#### What to work on:
Every line in the records below with the string "will" is to be copied out.
Input data Start Marker
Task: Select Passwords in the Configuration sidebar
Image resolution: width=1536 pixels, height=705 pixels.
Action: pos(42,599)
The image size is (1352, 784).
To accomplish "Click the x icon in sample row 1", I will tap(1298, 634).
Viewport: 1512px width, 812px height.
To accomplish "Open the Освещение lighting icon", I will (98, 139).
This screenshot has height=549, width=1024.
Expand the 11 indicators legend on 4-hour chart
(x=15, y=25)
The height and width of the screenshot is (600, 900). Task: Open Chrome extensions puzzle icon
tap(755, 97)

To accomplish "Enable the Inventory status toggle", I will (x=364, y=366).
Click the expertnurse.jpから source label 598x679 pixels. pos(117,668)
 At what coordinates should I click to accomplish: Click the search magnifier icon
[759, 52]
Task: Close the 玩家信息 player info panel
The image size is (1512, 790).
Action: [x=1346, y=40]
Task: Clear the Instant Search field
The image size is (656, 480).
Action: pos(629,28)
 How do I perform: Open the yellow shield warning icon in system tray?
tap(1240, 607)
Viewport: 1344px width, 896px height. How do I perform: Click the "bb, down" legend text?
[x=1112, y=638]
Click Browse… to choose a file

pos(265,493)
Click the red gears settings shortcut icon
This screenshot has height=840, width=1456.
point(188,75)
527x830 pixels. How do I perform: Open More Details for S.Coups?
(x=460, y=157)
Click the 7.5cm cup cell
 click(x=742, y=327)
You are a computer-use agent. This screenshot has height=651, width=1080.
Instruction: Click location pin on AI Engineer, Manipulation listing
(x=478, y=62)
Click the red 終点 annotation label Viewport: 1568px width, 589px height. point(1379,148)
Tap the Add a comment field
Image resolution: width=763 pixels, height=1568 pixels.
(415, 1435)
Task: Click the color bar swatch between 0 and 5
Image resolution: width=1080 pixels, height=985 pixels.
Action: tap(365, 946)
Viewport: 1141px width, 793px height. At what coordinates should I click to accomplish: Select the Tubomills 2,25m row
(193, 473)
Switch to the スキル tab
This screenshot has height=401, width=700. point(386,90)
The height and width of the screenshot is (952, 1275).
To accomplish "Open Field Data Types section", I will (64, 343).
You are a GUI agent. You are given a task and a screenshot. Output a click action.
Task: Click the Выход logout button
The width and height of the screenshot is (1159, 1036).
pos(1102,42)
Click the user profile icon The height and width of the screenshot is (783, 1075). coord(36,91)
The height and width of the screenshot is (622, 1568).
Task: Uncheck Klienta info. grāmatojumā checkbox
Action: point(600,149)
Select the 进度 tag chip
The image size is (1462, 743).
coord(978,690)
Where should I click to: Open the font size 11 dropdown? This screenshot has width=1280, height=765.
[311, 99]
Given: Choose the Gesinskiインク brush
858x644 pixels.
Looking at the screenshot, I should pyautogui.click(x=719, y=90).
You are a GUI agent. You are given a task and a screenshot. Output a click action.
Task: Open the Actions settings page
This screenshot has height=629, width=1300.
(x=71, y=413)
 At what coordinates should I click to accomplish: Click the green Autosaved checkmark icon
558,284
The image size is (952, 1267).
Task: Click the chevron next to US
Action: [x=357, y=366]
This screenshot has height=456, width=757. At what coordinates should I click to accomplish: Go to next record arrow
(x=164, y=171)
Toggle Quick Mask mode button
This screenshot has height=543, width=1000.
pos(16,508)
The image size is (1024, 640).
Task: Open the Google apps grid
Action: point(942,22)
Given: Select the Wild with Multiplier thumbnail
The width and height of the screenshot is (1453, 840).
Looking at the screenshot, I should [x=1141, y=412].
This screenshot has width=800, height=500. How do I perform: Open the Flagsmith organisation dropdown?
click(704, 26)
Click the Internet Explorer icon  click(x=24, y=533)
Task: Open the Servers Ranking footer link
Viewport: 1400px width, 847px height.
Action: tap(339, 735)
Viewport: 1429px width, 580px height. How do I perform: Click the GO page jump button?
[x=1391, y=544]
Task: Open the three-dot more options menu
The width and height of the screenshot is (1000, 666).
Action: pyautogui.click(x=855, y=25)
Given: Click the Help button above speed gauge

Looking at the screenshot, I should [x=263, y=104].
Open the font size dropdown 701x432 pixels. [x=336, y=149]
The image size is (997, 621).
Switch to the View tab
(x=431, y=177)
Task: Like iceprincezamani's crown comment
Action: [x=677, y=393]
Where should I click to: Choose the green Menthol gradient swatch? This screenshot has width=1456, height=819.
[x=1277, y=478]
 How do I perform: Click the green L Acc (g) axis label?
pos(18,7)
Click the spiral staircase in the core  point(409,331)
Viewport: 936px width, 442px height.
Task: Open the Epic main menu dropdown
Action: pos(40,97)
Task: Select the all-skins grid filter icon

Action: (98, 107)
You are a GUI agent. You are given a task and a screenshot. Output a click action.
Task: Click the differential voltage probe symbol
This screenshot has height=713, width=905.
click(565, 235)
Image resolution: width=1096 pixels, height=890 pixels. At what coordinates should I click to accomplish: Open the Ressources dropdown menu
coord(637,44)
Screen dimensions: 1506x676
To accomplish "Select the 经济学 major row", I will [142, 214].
Input data End Marker
#### The completed task:
To accomplish "Click the x icon in sample row 1", I will tap(1298, 634).
To accomplish "Open the Освещение lighting icon", I will (98, 139).
To accomplish "Enable the Inventory status toggle", I will (x=364, y=366).
To accomplish "Open Field Data Types section", I will (64, 343).
To accomplish "Select the 经济学 major row", I will [142, 214].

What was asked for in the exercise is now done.